One of the lesser-known pivotal moments of the Cuban Missile
Crisis occurred on a Soviet submarine deep beneath the Atlantic. From an
article in the Guardian, October 2012: “In late October, 1962, during the Cuban missile crisis,
the decision to sidestep WWIII was taken, not in the Kremlin or the White
House, but in the control room of a Soviet submarine under attack by the US
fleet. The submarine’s batteries were failing, air conditioning was crippled,
communication with Moscow was impossible, and Savitsky, the captain of the
ship, was convinced that WWIII had already broken out. He ordered the B-59's
ten kiloton nuclear torpedo to be prepared for firing against the USS Randolf,
the giant aircraft carrier leading the task force. The launch of the B-59's
torpedo (2/3 the power of Hiroshima) required the consent of all three senior
officers aboard. Vasili Arkhipov,
one of the three, was alone in refusing permission. It is certain that
Arkhipov's reputation was a key factor in the control room debate. The previous
year the young officer, son of peasant farmers near Moscow, had exposed himself
to severe radiation in order to save K-19, a submarine with an overheating
reactor. That radiation dose eventually contributed to his death in 1998. What
saved us was not only Arkhipov’s clear-headedness under great stress, but the
established procedures of the Soviet navy, which were respected by the officers
aboard the B-59.”
How
bizarre, this barely acknowledged truth: we all owe our lives to one ethical
Russian man, a man already sick unto death with nuclear radiation.
In 1940,
speaking of the Nazis and Mussolini, the poet Wallace Stevens wrote of the
“absence of any authority except force.” Held up against Trump’s simplistic and
bullying bombast, how refreshing are the outspoken convictions of the late
Muhammed Ali, who refused to go to Vietnam and kill people with whom he had no
quarrel.
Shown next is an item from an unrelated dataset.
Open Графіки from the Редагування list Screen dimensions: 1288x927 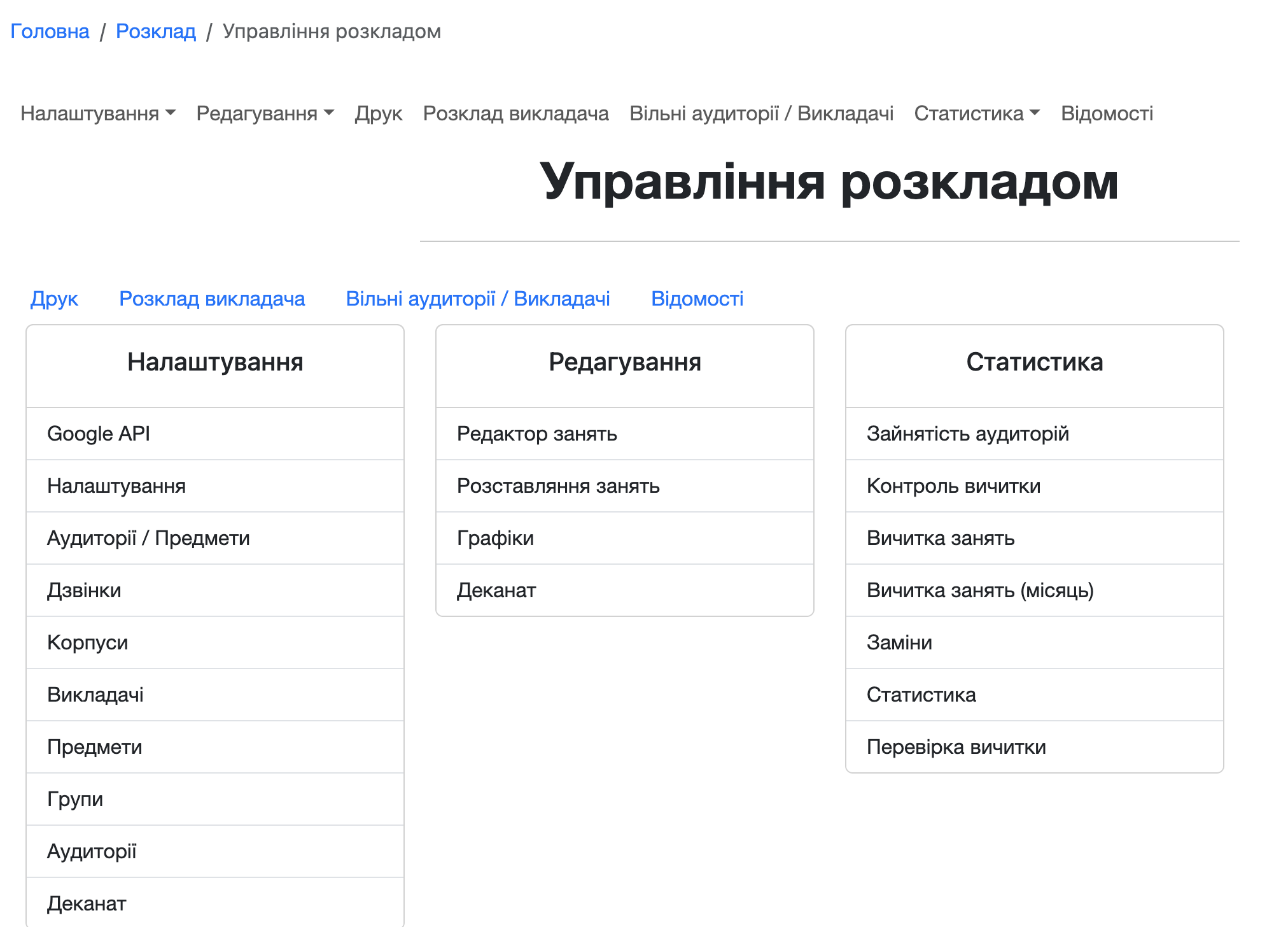coord(493,538)
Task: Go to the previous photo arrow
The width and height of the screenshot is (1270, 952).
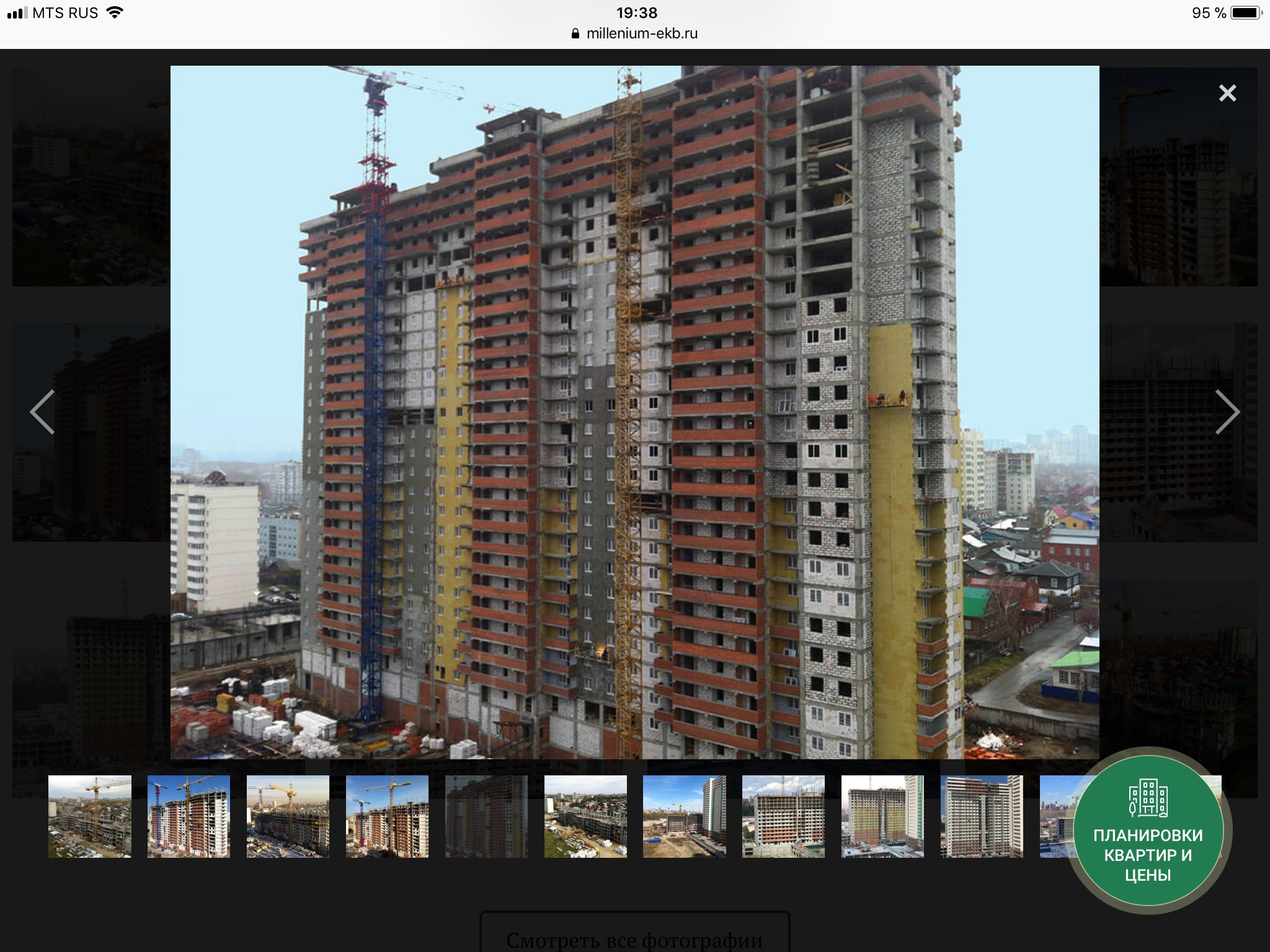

Too many of us prefer the comforting lie that soldiers in Vietnam died
for our freedom. Has not the absence of any authority except force, with a few
quiet intervals, been a constant ever since?
The most
frightening element in our present world situation is not only that nuclear
weapons could slip out of the control of national leaders, but also that there
is no non-military endgame in sight for many contemporary conflicts. Terrorists
multiply faster than we can kill them with our drones. The United States especially
seems to know only the endless use of overwhelming force, actual or potential. The
two major candidates for president, sadly, share this empty lack of vision, one
dangerously habituated to military options, the other dangerously inexperienced
in their use. There is no vision of other, better ways to stabilize an unstable
planet, such as increased humanitarian aid, adherence to international law, and
non-violent processes of reconciliation.
We are a
young, great, and dynamic nation, made so by the genius of our Constitution and
our Bill of Rights. Our original sin, still not fully confronted and repented,
is our treatment of Native Americans and African slaves. Our contemporary
temptations have been materialism and militarism. But our future includes the
inevitable end of exceptionalism. While
we may persist with our nativist pride in our freedom and prosperity, the
philosopher Teilhard de Chardin got it right: “The age of nations is past. The
task before us now, if we would not perish, is to build the earth.” The three
greatest challenges we face are global in scope and require global cooperation:
climate, food, and nuclear weapons. We’re all in this together.
That “common
sense” is lacking among the nuclear powers. Instead, they are playing a game of
chicken that accelerates toward the purest folly. However effectively Mr. Obama
represented us in his visit to Hiroshima, there was a haunting distance between
his rhetoric and the obscenely expensive renewal of our nuclear arsenal that
our government is planning. No matter whom we choose to allow access to the
nuclear button, before America can “become great again,” we need national
repentance and reflection. Perhaps this will yield a new vision of our
commonality and interdependence with all peoples. If we can grow into that
understanding, we will no longer need anyone’s finger on the nuclear button.